Data to use |
+ + +

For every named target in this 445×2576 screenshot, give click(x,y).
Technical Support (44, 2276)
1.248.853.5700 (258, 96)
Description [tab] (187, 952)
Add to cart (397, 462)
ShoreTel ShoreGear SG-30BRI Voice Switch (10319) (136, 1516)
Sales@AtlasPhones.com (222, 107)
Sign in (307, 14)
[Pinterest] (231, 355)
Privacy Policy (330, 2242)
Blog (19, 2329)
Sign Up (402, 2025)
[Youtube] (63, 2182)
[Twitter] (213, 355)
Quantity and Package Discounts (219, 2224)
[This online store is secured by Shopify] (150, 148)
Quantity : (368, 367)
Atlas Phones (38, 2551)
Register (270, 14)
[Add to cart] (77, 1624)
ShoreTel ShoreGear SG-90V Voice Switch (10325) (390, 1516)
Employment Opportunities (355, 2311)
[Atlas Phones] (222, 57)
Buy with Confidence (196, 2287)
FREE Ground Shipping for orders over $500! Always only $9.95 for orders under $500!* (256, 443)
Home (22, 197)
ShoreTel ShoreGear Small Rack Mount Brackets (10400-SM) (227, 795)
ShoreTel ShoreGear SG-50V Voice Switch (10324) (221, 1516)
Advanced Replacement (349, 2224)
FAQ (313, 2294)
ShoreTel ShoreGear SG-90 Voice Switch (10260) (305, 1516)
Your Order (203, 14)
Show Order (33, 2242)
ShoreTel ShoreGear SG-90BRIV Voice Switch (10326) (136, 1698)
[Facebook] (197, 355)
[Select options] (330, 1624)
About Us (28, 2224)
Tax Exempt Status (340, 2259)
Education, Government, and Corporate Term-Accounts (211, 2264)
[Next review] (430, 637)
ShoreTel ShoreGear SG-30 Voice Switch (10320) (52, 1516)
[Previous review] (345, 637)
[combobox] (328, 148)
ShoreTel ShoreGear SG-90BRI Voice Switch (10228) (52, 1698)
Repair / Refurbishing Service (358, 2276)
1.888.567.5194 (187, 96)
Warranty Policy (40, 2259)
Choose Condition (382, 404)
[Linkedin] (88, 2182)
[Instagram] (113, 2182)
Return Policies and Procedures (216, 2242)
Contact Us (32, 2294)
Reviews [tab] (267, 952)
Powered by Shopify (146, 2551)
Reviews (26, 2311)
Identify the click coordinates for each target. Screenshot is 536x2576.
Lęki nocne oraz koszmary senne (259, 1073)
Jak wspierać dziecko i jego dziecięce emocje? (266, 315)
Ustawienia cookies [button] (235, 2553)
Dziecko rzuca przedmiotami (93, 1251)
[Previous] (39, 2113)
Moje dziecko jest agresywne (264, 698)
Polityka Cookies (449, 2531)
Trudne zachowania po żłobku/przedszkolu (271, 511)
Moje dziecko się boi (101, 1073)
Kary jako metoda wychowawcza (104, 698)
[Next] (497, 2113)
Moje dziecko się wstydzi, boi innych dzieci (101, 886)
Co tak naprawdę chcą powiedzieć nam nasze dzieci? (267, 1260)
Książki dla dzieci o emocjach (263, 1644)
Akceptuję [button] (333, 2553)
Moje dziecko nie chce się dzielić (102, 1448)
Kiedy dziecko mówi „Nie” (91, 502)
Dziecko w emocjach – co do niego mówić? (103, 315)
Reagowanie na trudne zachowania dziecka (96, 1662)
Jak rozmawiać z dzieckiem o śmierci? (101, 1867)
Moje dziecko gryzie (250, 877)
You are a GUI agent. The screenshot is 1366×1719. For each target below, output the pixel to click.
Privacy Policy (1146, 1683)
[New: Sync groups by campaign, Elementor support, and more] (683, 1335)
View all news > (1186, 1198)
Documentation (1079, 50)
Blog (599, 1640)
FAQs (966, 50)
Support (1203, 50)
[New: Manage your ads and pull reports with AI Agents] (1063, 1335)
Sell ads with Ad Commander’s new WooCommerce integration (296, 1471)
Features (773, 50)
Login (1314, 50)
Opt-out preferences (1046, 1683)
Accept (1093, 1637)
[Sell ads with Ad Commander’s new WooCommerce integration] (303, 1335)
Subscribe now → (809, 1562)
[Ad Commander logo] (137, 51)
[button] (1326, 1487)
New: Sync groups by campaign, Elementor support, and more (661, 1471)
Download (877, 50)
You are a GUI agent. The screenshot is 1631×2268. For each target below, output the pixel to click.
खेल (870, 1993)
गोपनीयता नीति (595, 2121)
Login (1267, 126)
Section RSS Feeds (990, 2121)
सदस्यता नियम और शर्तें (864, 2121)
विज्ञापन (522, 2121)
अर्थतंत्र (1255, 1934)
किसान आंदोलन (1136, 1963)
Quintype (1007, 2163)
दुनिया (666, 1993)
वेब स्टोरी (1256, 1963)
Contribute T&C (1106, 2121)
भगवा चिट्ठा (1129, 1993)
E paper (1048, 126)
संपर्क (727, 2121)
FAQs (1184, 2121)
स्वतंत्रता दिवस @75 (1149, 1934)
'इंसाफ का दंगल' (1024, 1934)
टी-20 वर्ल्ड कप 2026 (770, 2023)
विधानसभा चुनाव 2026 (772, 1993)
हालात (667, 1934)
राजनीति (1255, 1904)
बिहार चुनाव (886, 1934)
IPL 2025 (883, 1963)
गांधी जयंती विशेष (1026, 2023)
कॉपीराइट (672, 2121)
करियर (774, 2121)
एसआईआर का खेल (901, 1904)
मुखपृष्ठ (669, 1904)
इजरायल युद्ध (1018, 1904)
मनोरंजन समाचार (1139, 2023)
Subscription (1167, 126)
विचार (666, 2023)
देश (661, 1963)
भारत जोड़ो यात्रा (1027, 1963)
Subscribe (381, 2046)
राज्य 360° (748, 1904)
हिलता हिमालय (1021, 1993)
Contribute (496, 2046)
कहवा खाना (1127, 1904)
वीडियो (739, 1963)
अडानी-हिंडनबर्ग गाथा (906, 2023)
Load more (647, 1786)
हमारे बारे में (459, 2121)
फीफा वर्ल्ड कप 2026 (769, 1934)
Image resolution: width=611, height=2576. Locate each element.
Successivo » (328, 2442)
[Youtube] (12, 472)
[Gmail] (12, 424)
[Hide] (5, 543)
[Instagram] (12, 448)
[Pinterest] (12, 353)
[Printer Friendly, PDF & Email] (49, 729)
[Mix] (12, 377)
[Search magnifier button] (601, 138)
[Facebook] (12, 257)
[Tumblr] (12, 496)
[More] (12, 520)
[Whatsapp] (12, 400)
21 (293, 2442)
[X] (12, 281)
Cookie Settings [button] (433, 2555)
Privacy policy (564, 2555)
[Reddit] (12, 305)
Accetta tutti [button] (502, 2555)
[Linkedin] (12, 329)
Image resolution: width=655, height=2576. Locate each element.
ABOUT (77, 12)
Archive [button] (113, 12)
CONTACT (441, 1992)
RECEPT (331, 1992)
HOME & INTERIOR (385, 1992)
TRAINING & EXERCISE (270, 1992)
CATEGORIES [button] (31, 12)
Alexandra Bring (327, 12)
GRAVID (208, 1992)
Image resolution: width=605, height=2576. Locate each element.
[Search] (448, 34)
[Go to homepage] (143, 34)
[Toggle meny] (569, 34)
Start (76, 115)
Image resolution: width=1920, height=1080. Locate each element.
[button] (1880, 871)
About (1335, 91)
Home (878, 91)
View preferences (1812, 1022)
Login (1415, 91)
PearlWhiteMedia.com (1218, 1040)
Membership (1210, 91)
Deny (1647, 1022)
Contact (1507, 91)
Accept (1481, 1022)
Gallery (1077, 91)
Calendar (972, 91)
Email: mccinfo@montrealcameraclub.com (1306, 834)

+ + +

What is needed |
In the listing above, locate the line with "E paper (1048, 126)" and the line with "Contribute (496, 2046)", then extract exactly those lines and every line between them, and nothing more.

Answer section |
E paper (1048, 126)
संपर्क (727, 2121)
FAQs (1184, 2121)
स्वतंत्रता दिवस @75 (1149, 1934)
'इंसाफ का दंगल' (1024, 1934)
टी-20 वर्ल्ड कप 2026 (770, 2023)
विधानसभा चुनाव 2026 (772, 1993)
हालात (667, 1934)
राजनीति (1255, 1904)
बिहार चुनाव (886, 1934)
IPL 2025 (883, 1963)
गांधी जयंती विशेष (1026, 2023)
कॉपीराइट (672, 2121)
करियर (774, 2121)
एसआईआर का खेल (901, 1904)
मुखपृष्ठ (669, 1904)
इजरायल युद्ध (1018, 1904)
मनोरंजन समाचार (1139, 2023)
Subscription (1167, 126)
विचार (666, 2023)
देश (661, 1963)
भारत जोड़ो यात्रा (1027, 1963)
Subscribe (381, 2046)
राज्य 360° (748, 1904)
हिलता हिमालय (1021, 1993)
Contribute (496, 2046)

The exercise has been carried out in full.